**Text and item location entries:**
━━━━
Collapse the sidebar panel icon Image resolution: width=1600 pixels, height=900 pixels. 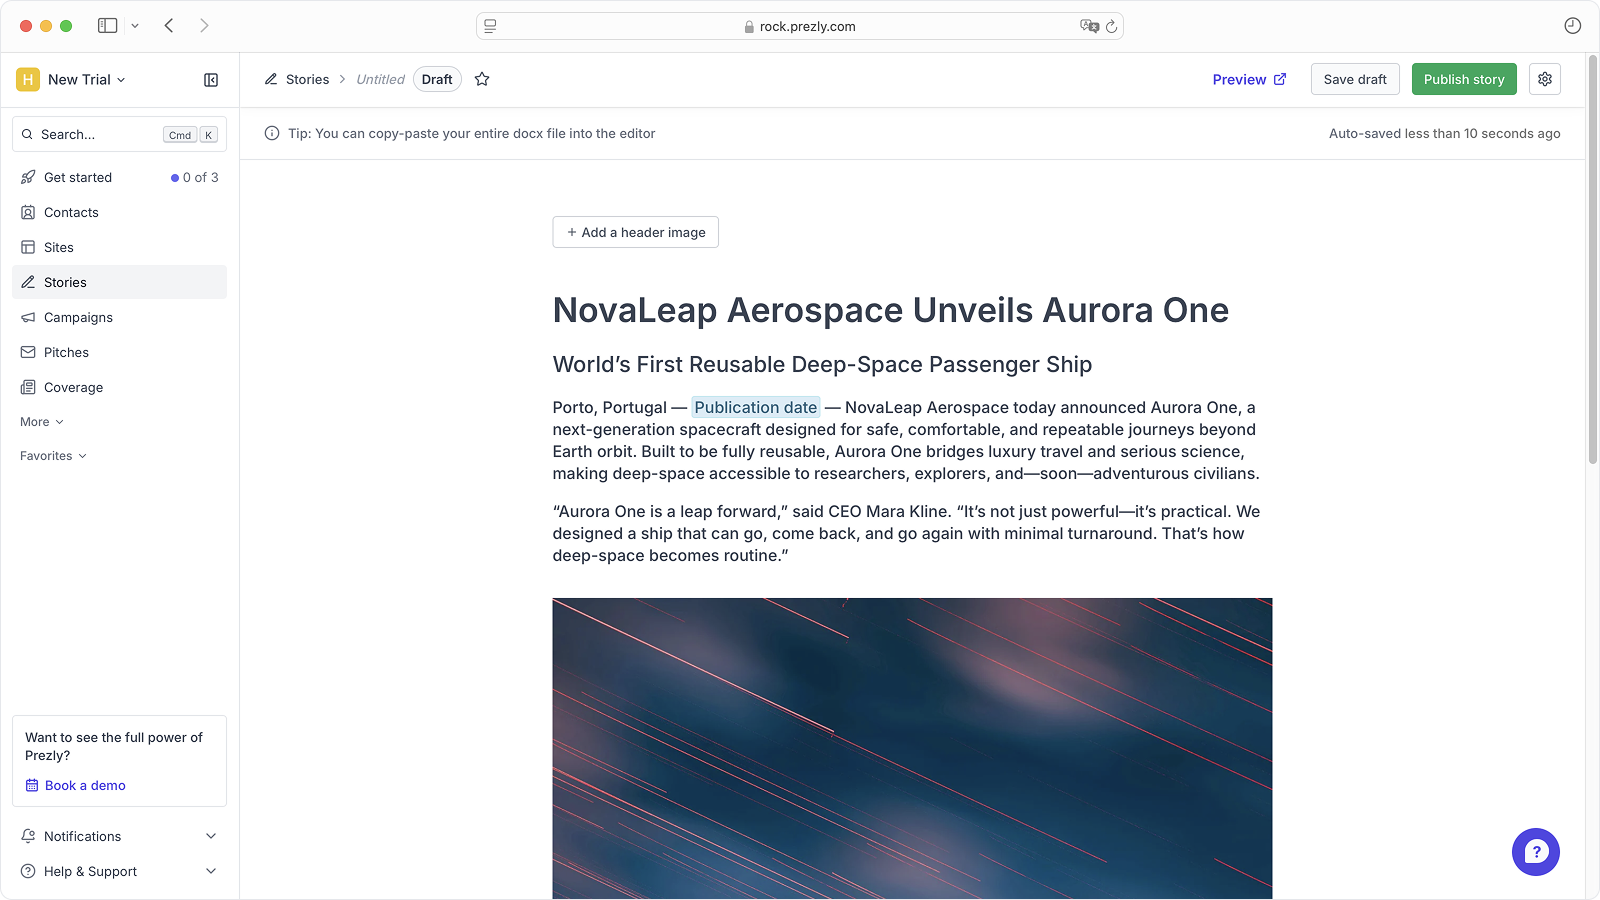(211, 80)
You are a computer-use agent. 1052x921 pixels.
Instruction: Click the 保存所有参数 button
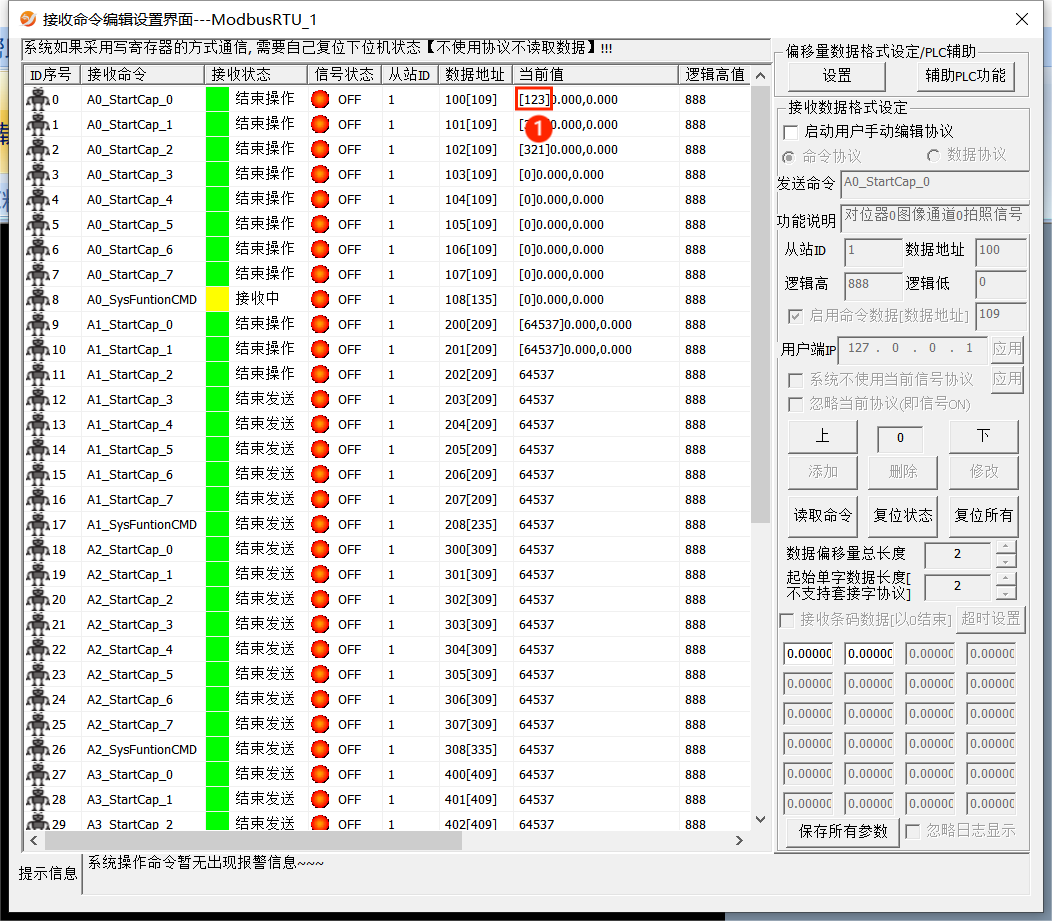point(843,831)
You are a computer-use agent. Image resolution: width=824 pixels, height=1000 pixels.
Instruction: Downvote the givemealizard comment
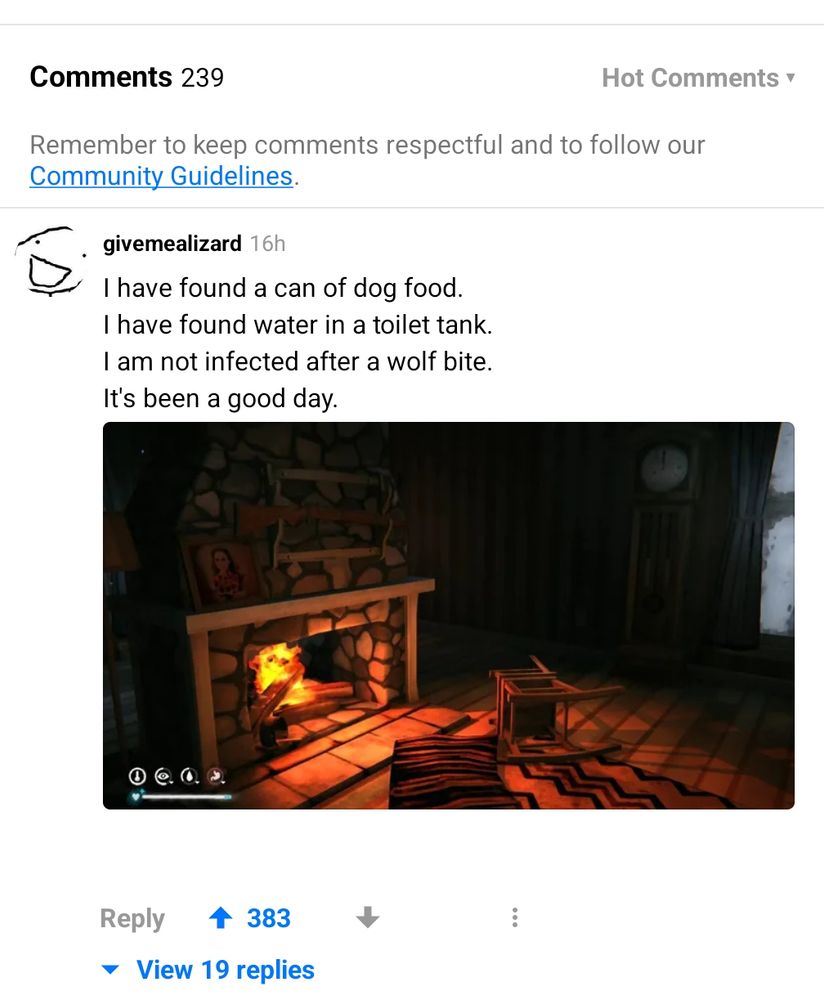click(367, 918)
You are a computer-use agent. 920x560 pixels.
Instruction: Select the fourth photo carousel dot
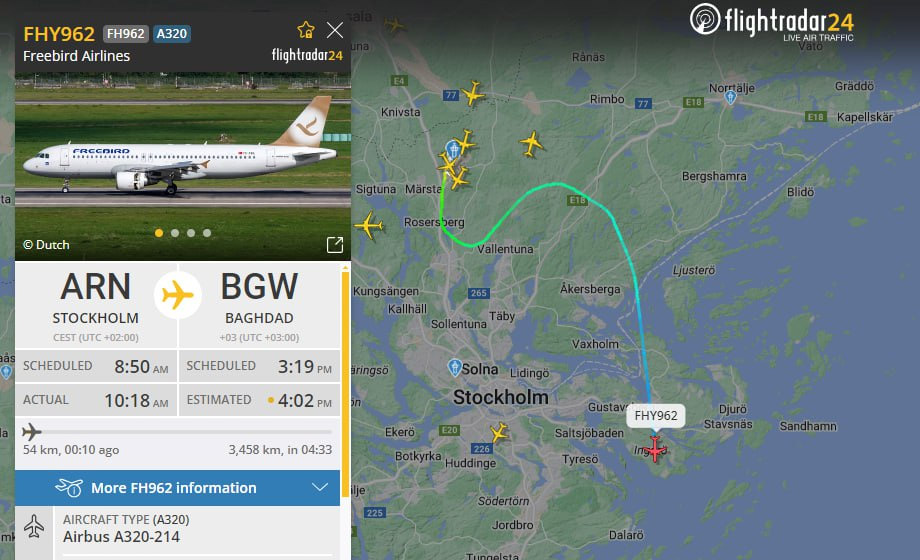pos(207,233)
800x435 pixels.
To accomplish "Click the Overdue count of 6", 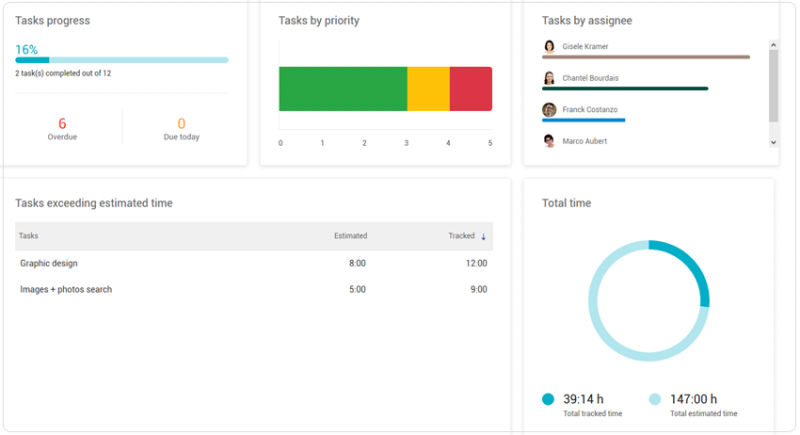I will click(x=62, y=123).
━━━━
**EXERCISE GOAL:** Count the lines in the rows above that contain the string "computer". Reply with the number only.

**ANSWER:** 3